I was terrified. I didn’t know what it meant to be in love, or how it happened. I think it was because you were the first person to actually care about me, and see through my bad times. You taught me how to dance under a clear moonlit summer sky. You never took, “nevermind it doesn’t matter” as an answer as to why I was feeling down. You made me feel like I actually mattered in the world and that you cared about me. But that was when things were good.
I like to forget how often things were bad. Your constant reminder that we were just casual when I got upset that you hooked up with my best friend, or when you talked to someone that was way more attractive than me. A coworker would tell me that she sexted you just because she knew you would respond. You ignored me until it was time to leave the bar, and you knew I would have sex with you when we got back. You always liked to talk to me about your Tinder matches. You didn’t like when I tried hold your hand, and at first I thought it was because you didn’t like PDA, but then I realized you were using that as an excuse so our only physical contact was sex. After you moved away, you promised to come visit me, only to cancel the night before I was supposed to pick you up from the airport. When I got drunk, I used to cry to you, telling you I was afraid I would never see you again. You promised me that wouldn’t happen, that I was a big reason why you were still alive.
And then you ended things out of nowhere. I had a complete breakdown and you told me “to find someone else to talk to about it”. I couldn’t believe that this is how love could end. And I’ll never see you again. I never got to tell you that I was crazy about you or that I was in love with you. I’ve been so obsessed with the past and the thought of closure that it haunts me nearly every night. But I think, was I really in love with you or was I just in love with the feeling?

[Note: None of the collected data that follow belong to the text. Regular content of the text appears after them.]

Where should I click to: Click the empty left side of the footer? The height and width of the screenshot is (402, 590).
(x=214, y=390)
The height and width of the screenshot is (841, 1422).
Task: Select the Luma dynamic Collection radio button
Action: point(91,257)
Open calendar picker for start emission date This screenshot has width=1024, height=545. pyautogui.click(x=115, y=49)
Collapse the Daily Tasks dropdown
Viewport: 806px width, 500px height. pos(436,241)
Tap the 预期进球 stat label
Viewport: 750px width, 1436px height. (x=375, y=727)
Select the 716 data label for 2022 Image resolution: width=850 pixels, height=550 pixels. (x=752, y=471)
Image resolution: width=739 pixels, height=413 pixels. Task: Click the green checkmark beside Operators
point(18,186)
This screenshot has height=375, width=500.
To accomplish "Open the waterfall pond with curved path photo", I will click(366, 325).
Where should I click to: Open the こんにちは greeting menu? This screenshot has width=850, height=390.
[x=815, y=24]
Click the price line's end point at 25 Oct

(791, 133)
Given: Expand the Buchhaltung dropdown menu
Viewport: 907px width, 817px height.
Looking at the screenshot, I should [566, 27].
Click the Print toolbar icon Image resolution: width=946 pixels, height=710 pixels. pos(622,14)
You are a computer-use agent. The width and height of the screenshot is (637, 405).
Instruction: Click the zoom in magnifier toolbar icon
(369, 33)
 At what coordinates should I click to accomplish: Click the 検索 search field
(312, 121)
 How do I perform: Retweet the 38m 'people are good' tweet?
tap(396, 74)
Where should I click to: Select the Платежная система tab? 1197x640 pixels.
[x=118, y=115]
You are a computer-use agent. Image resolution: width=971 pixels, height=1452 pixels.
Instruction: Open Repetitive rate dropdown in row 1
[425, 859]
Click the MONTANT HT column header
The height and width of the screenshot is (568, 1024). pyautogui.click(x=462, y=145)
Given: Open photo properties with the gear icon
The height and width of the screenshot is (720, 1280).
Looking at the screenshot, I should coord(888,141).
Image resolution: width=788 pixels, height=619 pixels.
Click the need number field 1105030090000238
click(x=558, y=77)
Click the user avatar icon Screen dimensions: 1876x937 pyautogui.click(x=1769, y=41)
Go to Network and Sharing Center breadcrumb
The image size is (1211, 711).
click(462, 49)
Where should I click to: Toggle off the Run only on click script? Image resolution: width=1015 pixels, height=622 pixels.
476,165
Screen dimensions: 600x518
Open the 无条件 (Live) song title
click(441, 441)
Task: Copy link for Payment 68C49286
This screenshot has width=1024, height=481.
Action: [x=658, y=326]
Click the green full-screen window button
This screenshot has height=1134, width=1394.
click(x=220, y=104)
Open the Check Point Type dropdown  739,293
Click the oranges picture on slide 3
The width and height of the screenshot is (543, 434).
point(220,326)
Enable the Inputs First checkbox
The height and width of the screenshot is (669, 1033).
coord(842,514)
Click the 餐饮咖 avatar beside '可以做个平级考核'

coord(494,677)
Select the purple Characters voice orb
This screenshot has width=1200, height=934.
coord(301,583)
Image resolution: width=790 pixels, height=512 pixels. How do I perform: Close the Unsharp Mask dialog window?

I suppose I really was in love with just the feeling. The feeling of your hands on my body, when I caught you looking at me while we were working, when you used to get angry at me for missing a meal, spending days off together, when you told me I would be an amazing mom one day, when it was 1 in the morning and you came and found me because I couldn’t sleep, when you would get fake angry at me when I would pay for your coffee when you weren’t looking, when you would let me sleep in your bed during breaks, when you kissed me on the forehead and told me you had never felt like this with someone before. I guess I was just in love with the feeling from those moments. But isn’t that what love is?
None of it really matters anymore does it? Because we’re states apart and I really am never going to see you again. Life goes on and I’ll stop thinking about you soon.